Research article

Instability of standard PCR reference genes in adipose-derived stem cells during propagation, differentiation and hypoxic exposure

Trine Fink¹ , Pia Lund¹ , Linda Pilgaard¹ , Jeppe Grøndahl Rasmussen^1,2 , Meg Duroux¹ and Vladimir Zachar¹

¹  Laboratory for Stem Cell Research, Aalborg University, Denmark

²  Department of Pharmacology, University of Aarhus, 8000 Aarhus C, Denmark

author email corresponding author email

BMC Molecular Biology 2008, 9:98doi:10.1186/1471-2199-9-98

Published:	31 October 2008

Abstract

Background

For the accurate determination of gene expression changes during growth and differentiation studies on adipose-derived stem cells (ASCs), quantitative real-time RT-PCR has become a method of choice. The technology is very sensitive, however, without a proper selection of reference genes, to which the genes of interest are normalized, erroneous results may be obtained.

Results

In this study, we have compared the gene expression levels of a panel of twelve widely used reference genes during hypoxic culture, osteogenic and chondrogenic differentiation, and passaging of primary human ASCs.
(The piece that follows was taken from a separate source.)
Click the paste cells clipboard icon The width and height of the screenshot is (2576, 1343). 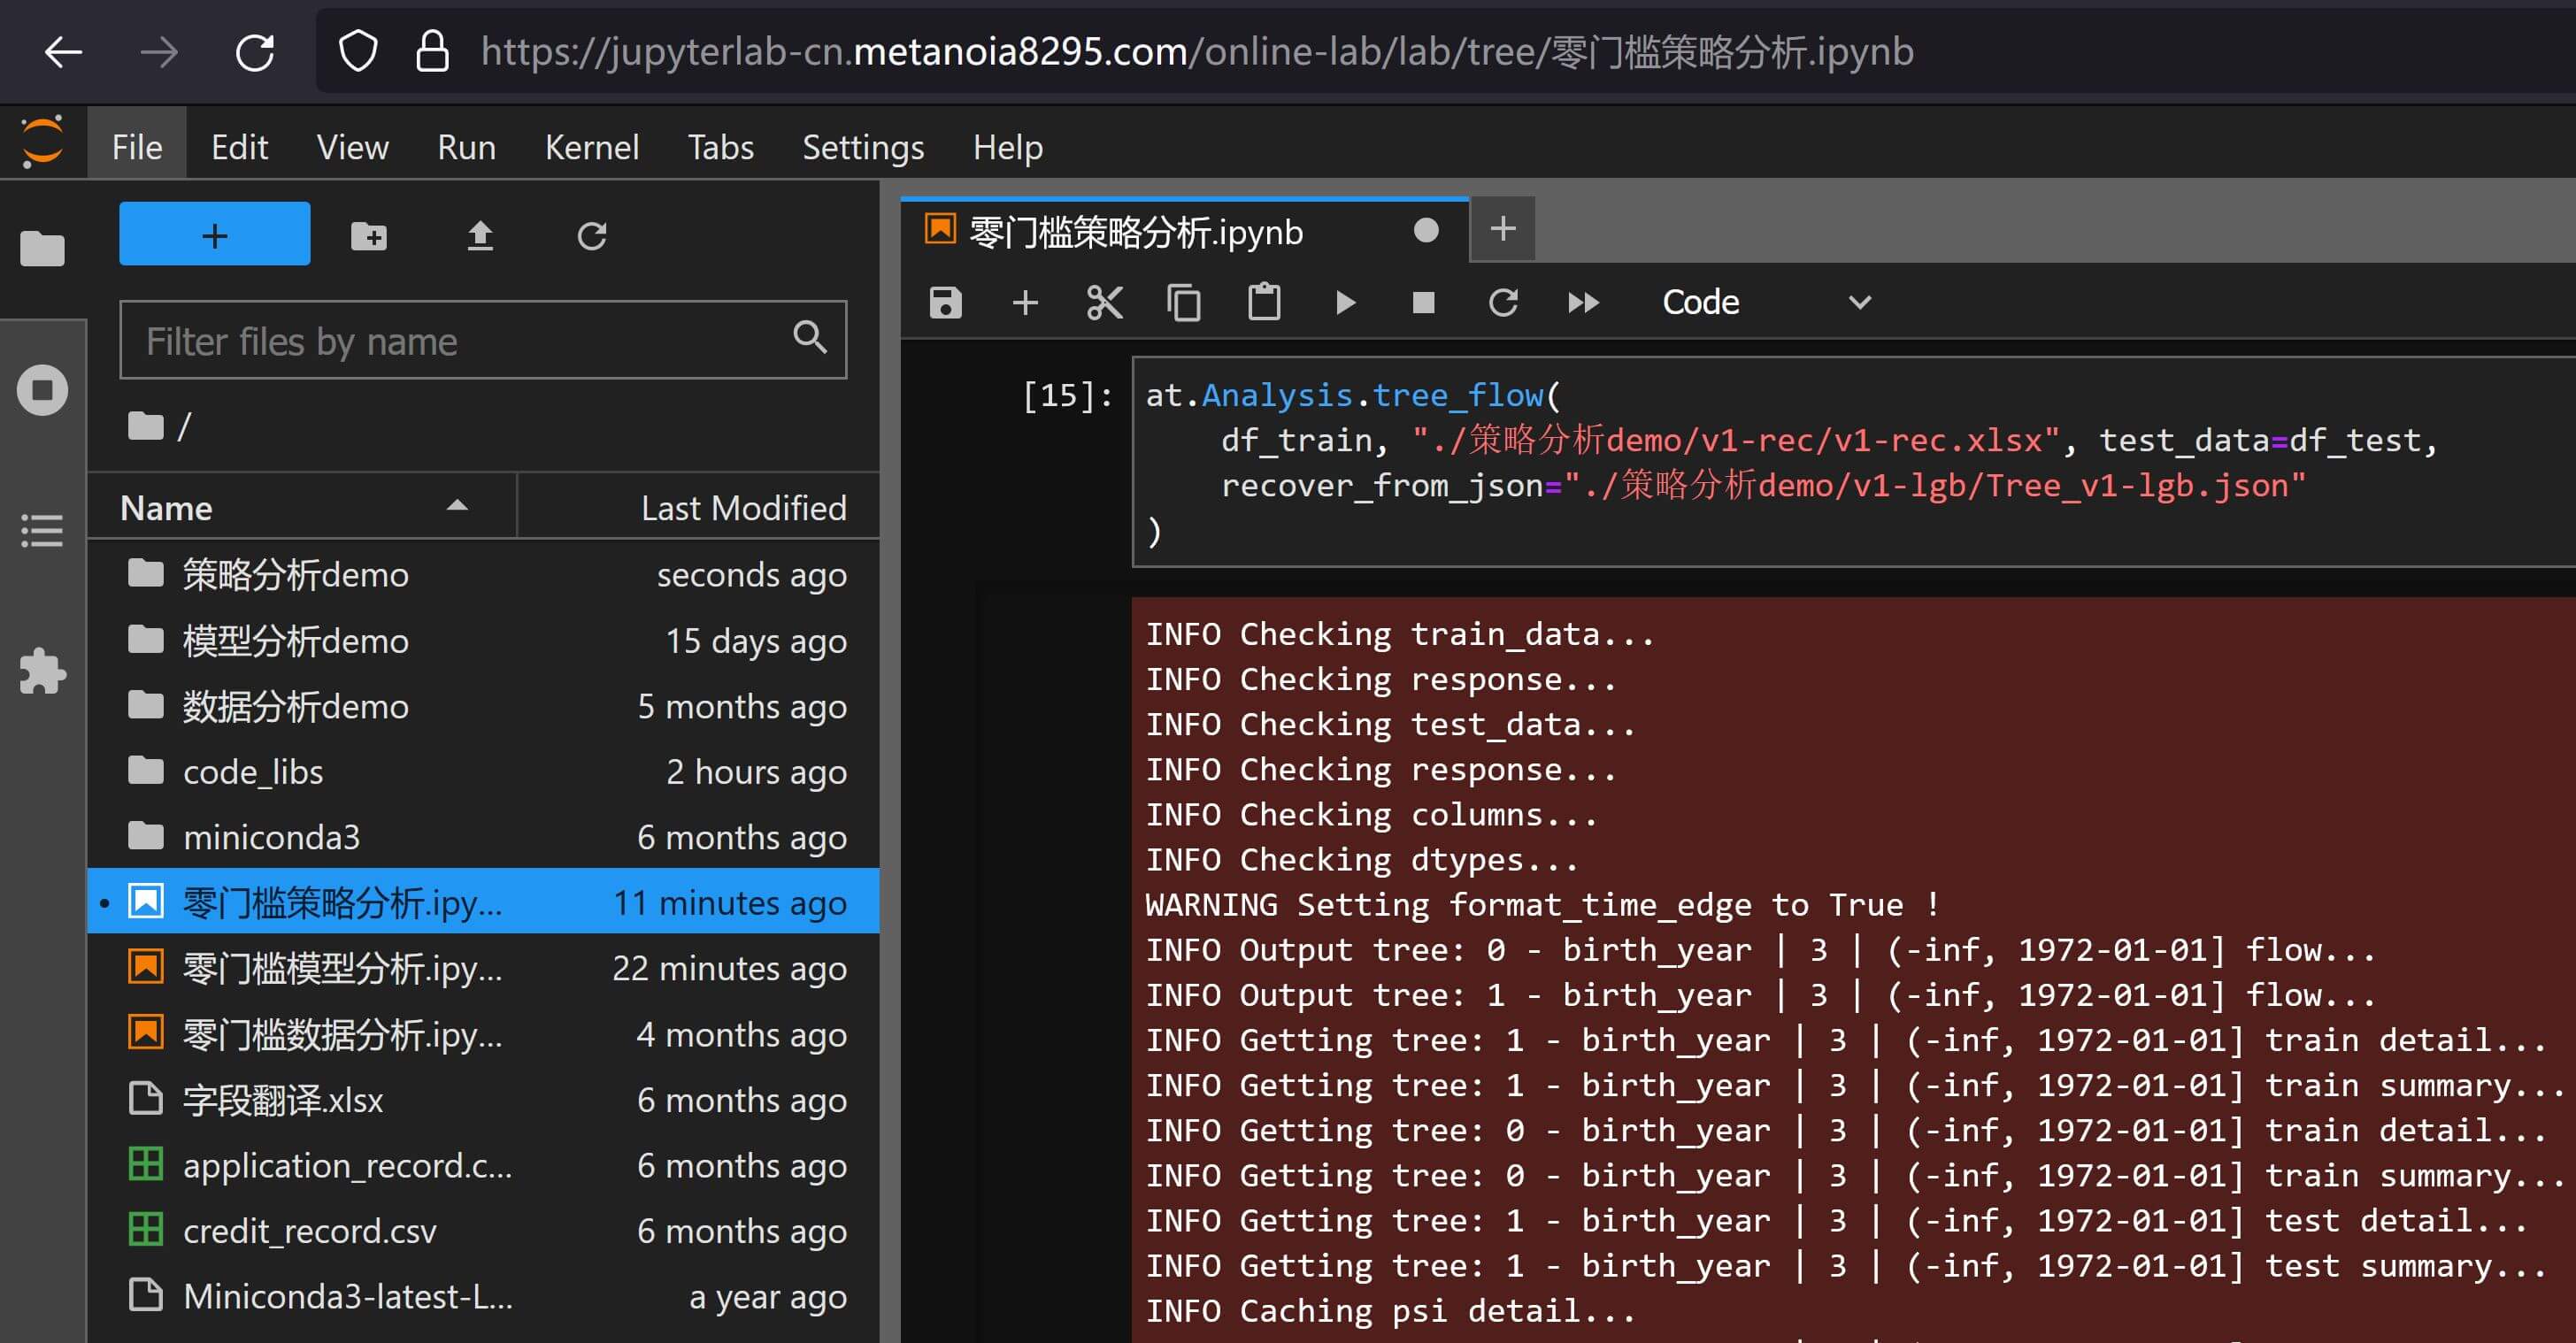tap(1264, 302)
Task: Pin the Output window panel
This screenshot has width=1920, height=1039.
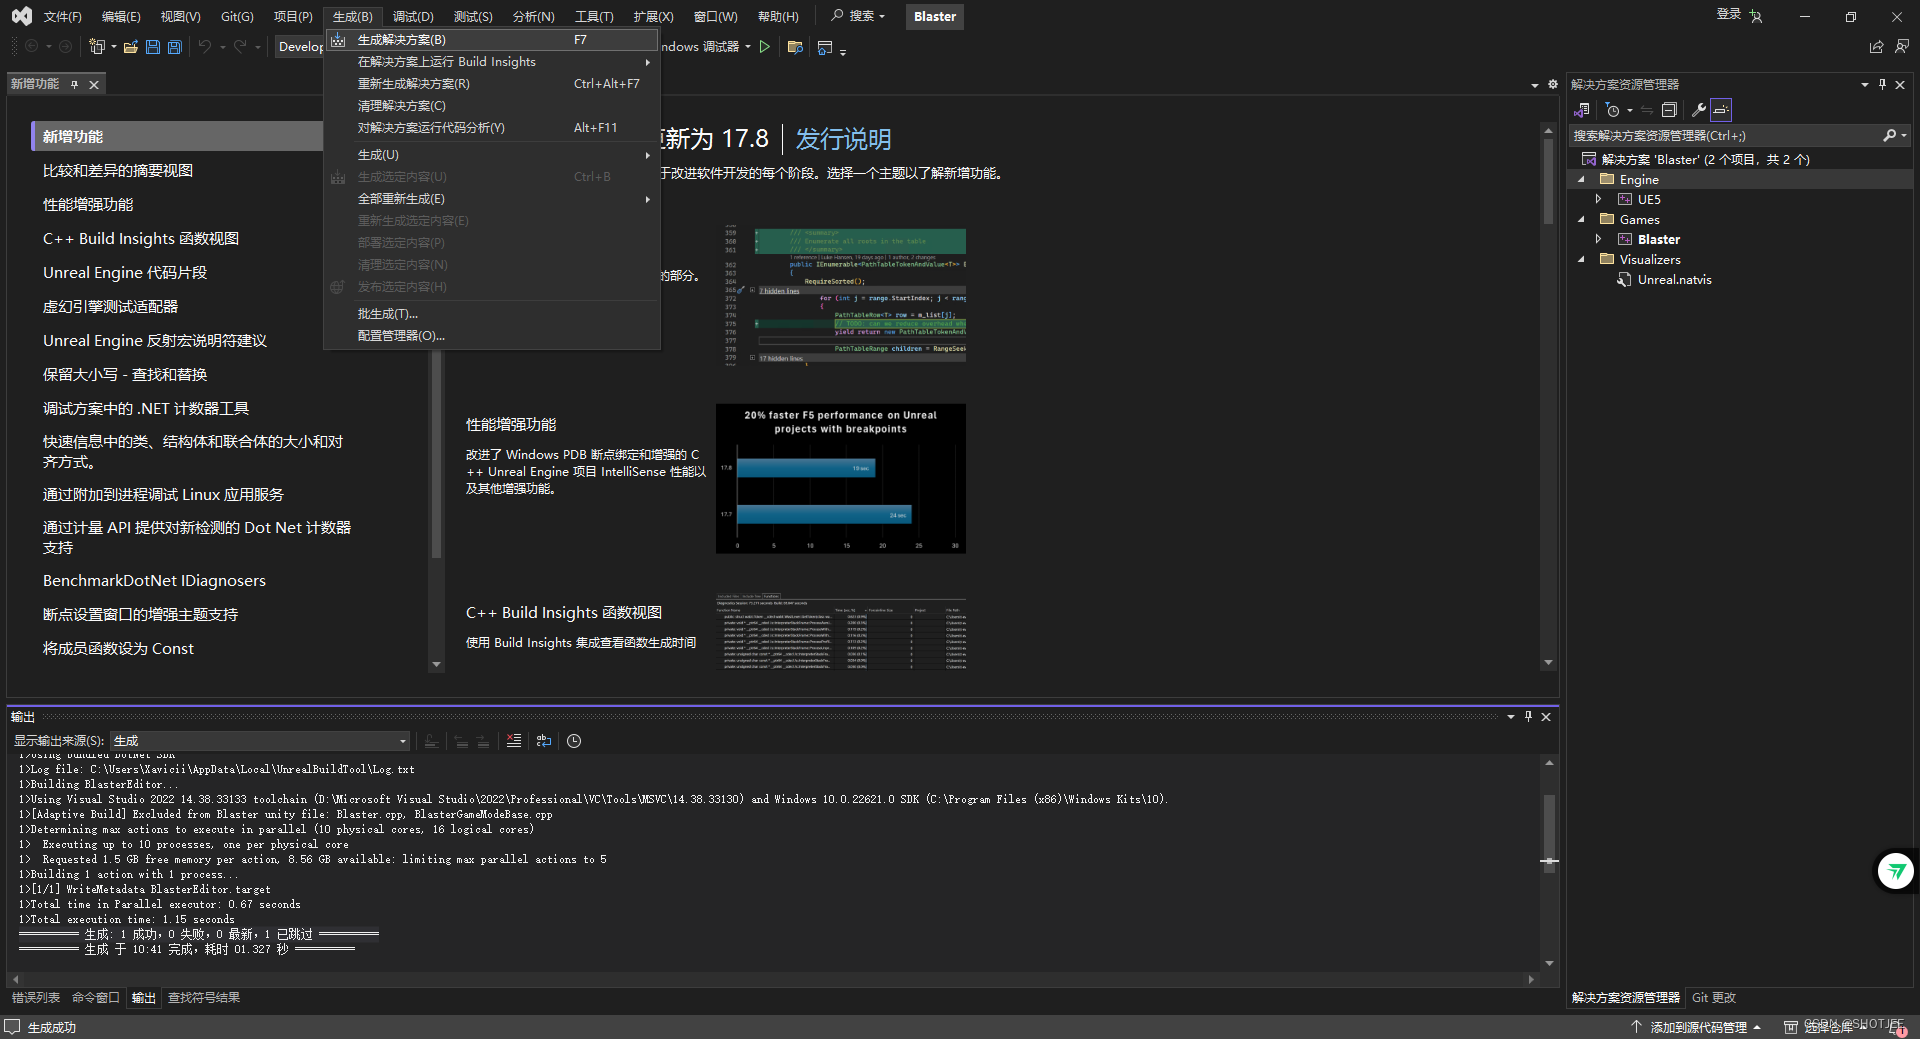Action: (1528, 716)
We found that several of the commonly used reference genes including 18S rRNA, glyceraldehyde-3-phosphate dehydrogenase (GAPDH) and beta-actin were unsuitable for normalization in the conditions we tested, whereas tyrosine 3/tryptophan 5-monooxygenase activation protein (YMHAZ), TATAA-box binding protein (TBP), beta-glucuronidase (GUSB) were the most stable across all conditions.

Conclusion

When determining gene expression levels in adipose-derived stem cells, we recommend normalizing transcription levels to the geometric mean of YMHAZ, TBP and GUSB.